Cânceres vulvares podem ser divididos em dois grupos. O primeiro grupo são os pacientes jovens com tumores multicêntricos associados à infecção pelo HPV, tabagismo e lesões pré-cancerosas (lesões intra-epiteliais vulvares (NIV)). O outro grupo é o dos pacientes mais velhos com tumores HPV-negativos associados à esclerose do líquen e hiperplasia escamosa. Estima-se que cerca de 5% de todas as lesões VIN 3 progredirão para uma doença invasiva e quase 7% de todos os cânceres escamosos da vulva ocorrem em uma área de líquen escleroso. No caso atual, o câncer verrucoso desenvolveu-se em uma área de líquen plano. Ao contrário do carcinoma espinocelular, o desenvolvimento de um carcinoma verrucoso no líquen plano cutâneo ou oral é raro. A primeira associação de líquen plano vulvar e câncer de células escamosas foi relatada em 1989 .

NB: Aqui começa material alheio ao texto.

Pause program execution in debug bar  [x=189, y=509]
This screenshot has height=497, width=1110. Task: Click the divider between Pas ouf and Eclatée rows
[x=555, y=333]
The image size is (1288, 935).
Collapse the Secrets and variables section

Lichen planus é uma dermatose inflamatória crônica autoimune. Na mucosa oral e esofágica, o líquen plano tem um risco de câncer de 5%. No câncer peniano negativo para HPV, o líquen plano é reconhecido como um fator de risco; mas no câncer vulvar negativo para HPV, este não é surpreendentemente o caso. Os cânceres de células escamosas HPV-negativos associados ao líquen plano têm sido localizados na mucosa vulvar não pilosa em 47% e no vestíbulo em 53% . No presente caso, o tumor foi localizado no clítoris a uma distância microscópica de 7 mm da uretra.
Para líquen escleroso ou líquen plano sem carcinoma, os corticosteróides tópicos são a primeira escolha. Um tratamento de segunda linha é a pomada tacrolimus. No caso de um carcinoma escamoso, a cirurgia é a opção preferida. Uma opção alternativa para um paciente com um carcinoma espinocelular em uma área específica pode ser a terapia fotodinâmica.

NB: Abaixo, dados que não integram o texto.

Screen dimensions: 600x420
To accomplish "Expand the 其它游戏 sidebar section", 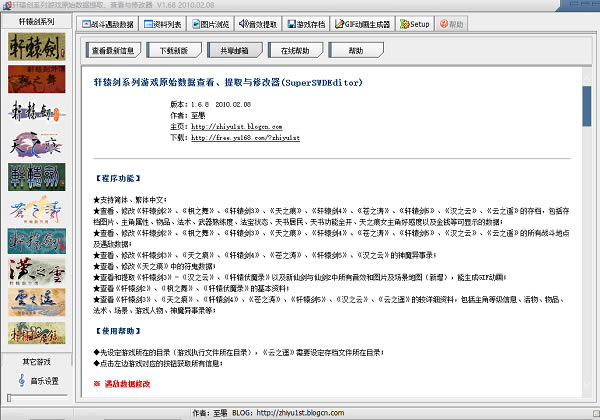I will point(36,360).
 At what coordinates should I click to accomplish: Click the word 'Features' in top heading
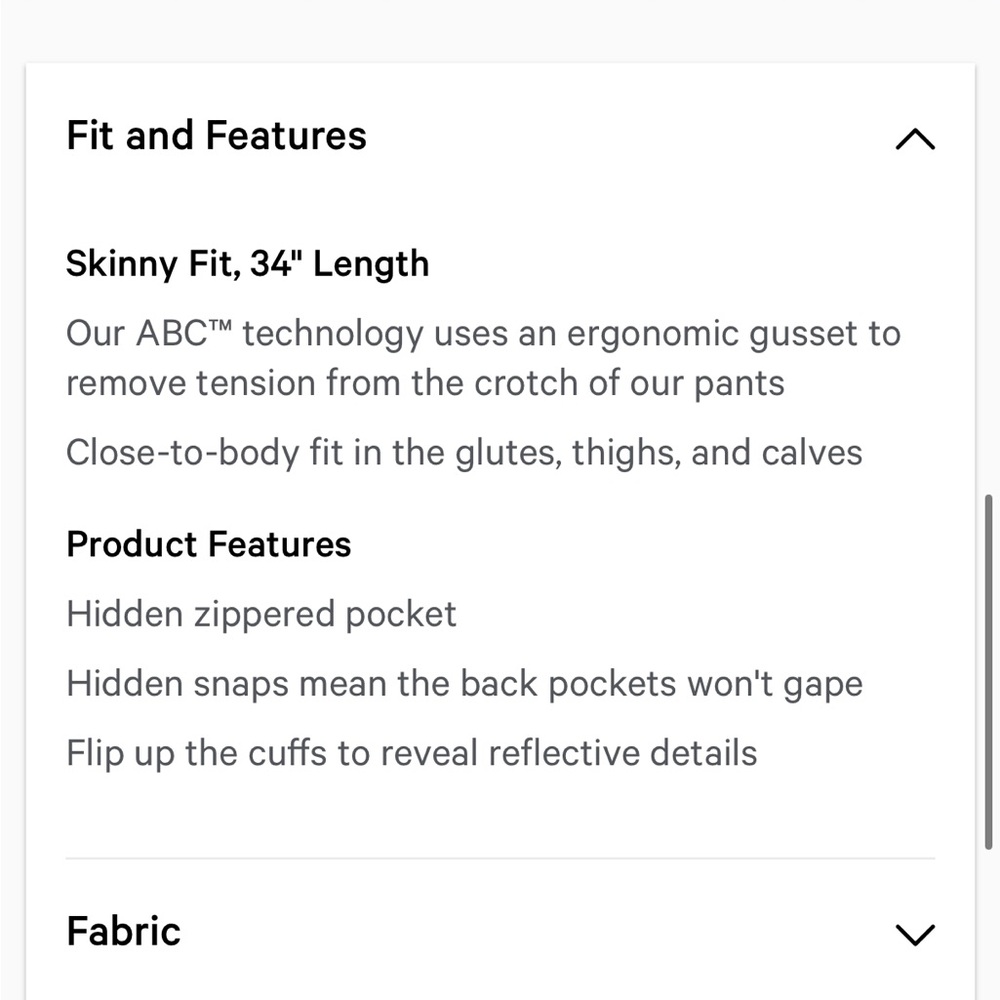[x=286, y=135]
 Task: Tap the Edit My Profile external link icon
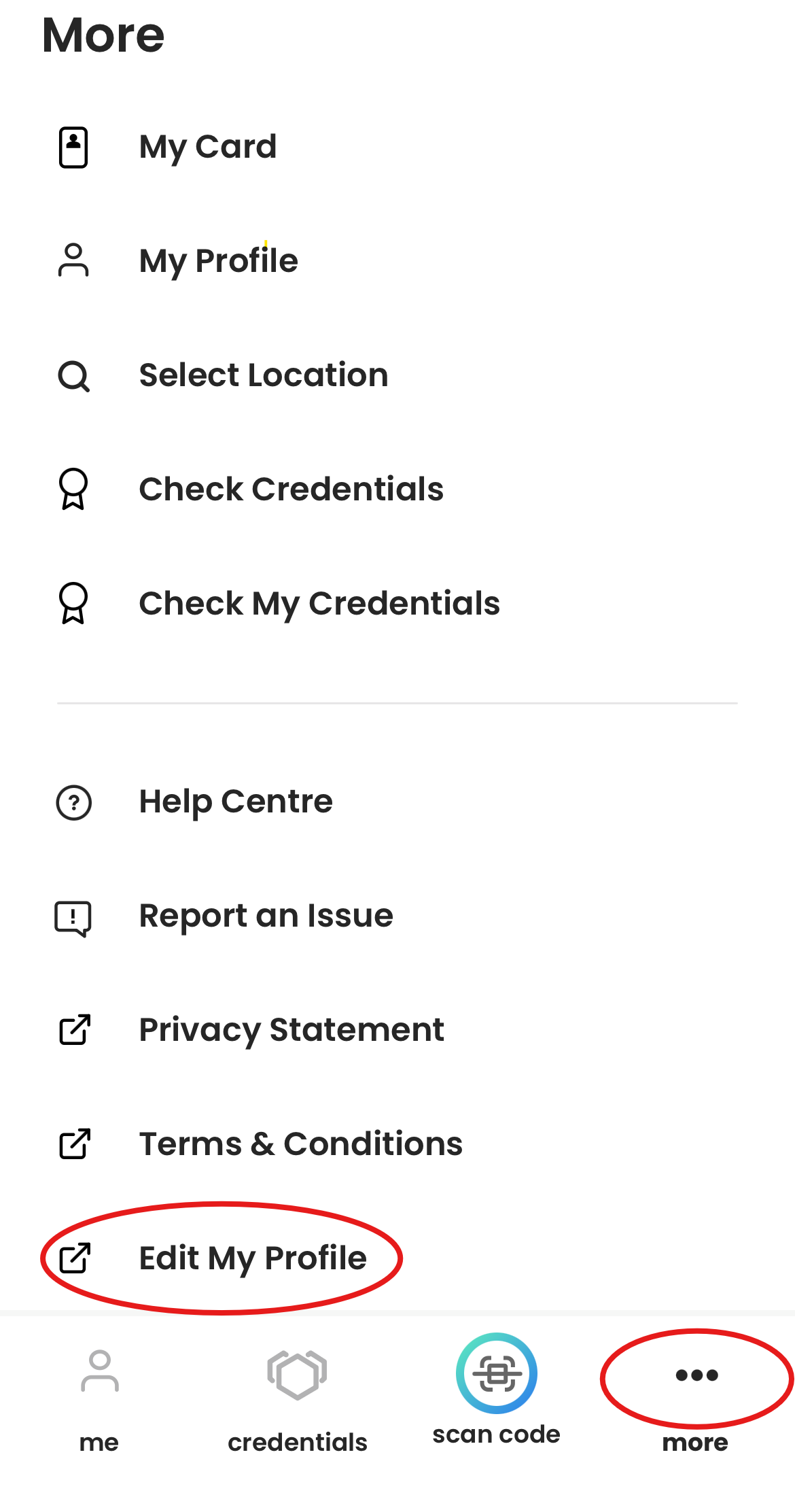[75, 1258]
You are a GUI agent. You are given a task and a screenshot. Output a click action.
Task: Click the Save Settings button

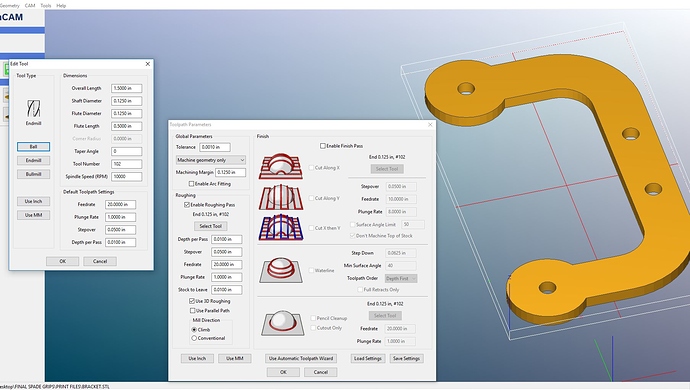point(407,358)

A terapia aconselhada, entretanto, de um tumor verrucoso é uma ampla excisão local com uma margem livre de tumor de 1 cm. A cirurgia inadequada levará a um aumento do risco de recidivas. A radioterapia primária é contra-indicada por ter 11-30% de risco de transformação anaplásica. Os carcinomas verrucosos raramente se metástase aos linfonodos inguinofemorais. Os carcinomas escamosos associados ao líquen plano, por outro lado, são malignidades agressivas com metástases inguinais em 42% e uma recidiva local após cirurgia de 39% . Oitenta e seis por cento das recidivas ocorreram em 1 ano e 37% morreram .

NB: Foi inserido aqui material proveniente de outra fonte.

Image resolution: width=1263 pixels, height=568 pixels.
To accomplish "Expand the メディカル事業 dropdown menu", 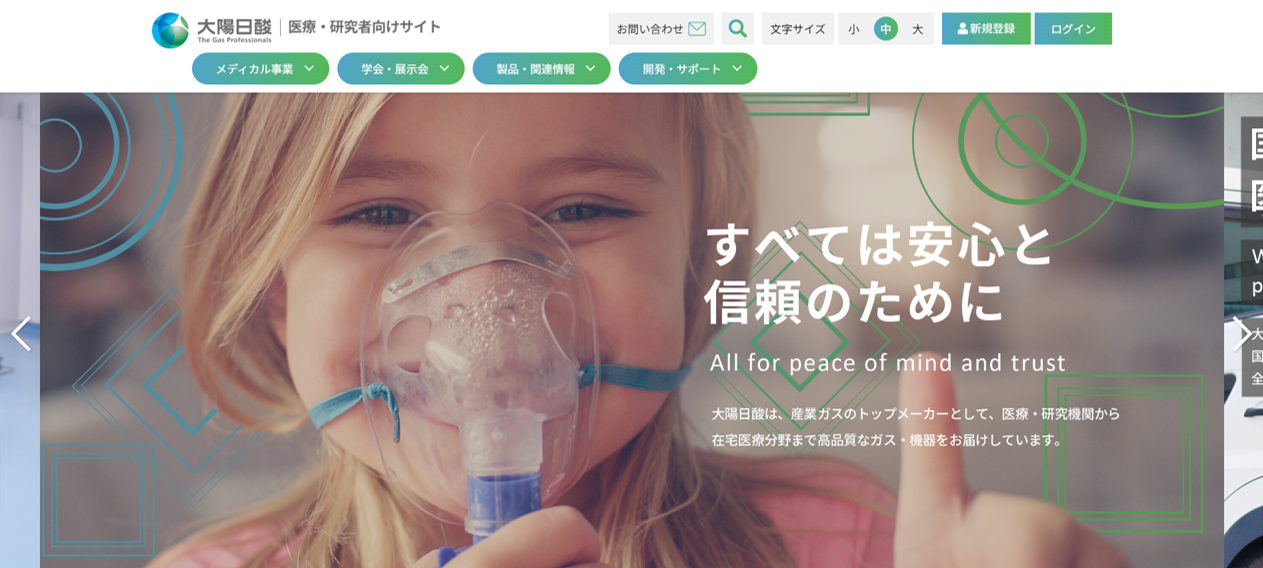I will [260, 69].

Carcinomas espinocelulares em geral são considerados como tumores de crescimento lento com caráter indolente. No caso atual e pela primeira vez na literatura, foi documentado que houve um crescimento de 1 cm2 por mês. No carcinoma verrucoso, a maior parte das vezes há apenas uma invasão mínima das camadas superficiais. A profundidade da invasão no presente caso foi de 5 mm, estimando-se que o tumor invadiu 0,8 mm por mês. A velocidade do crescimento e a profundidade da invasão são características de agressividade. O comportamento agressivo de um carcinoma verrucoso poderia ser explicado pelo desenvolvimento do tumor em uma área de líquen plano. A progressão e o prognóstico de um carcinoma escamoso verrucoso no contexto de um líquen plano requer mais investigações.
Carcoma verrucoso tem alto risco de recidiva local (30%). É provável que no nosso caso o paciente tenha uma recidiva. A questão é se você deve chamá-lo de recorrência ou o desenvolvimento de um novo câncer em uma área de líquen plano. Com base no fato de que o líquen plano é um fator de risco, é melhor chamá-lo de desenvolvimento de um novo câncer. Mulheres com líquen plano ativo e também com esclerose de líquen devem ser consideradas em risco de transformação maligna. Uma redução na progressão do câncer poderia teoricamente ser induzida pelo tratamento do líquen plano ativo ou da esclerose do líquen. Um estudo recente randomizado e controlado demonstrou melhorias no curso da doença do líquen plano com terapia agressiva inicial envolvendo prednisolona oral, com ou sem aplicação adicional de corticosteróides tópicos, e terapia de manutenção com dose semanal baixa de metotrexato quando a terapia tópica não era adequada. O uso de imunossupressor também é frequentemente mencionado na literatura; no entanto, eles suportam o risco de aumento da transformação maligna.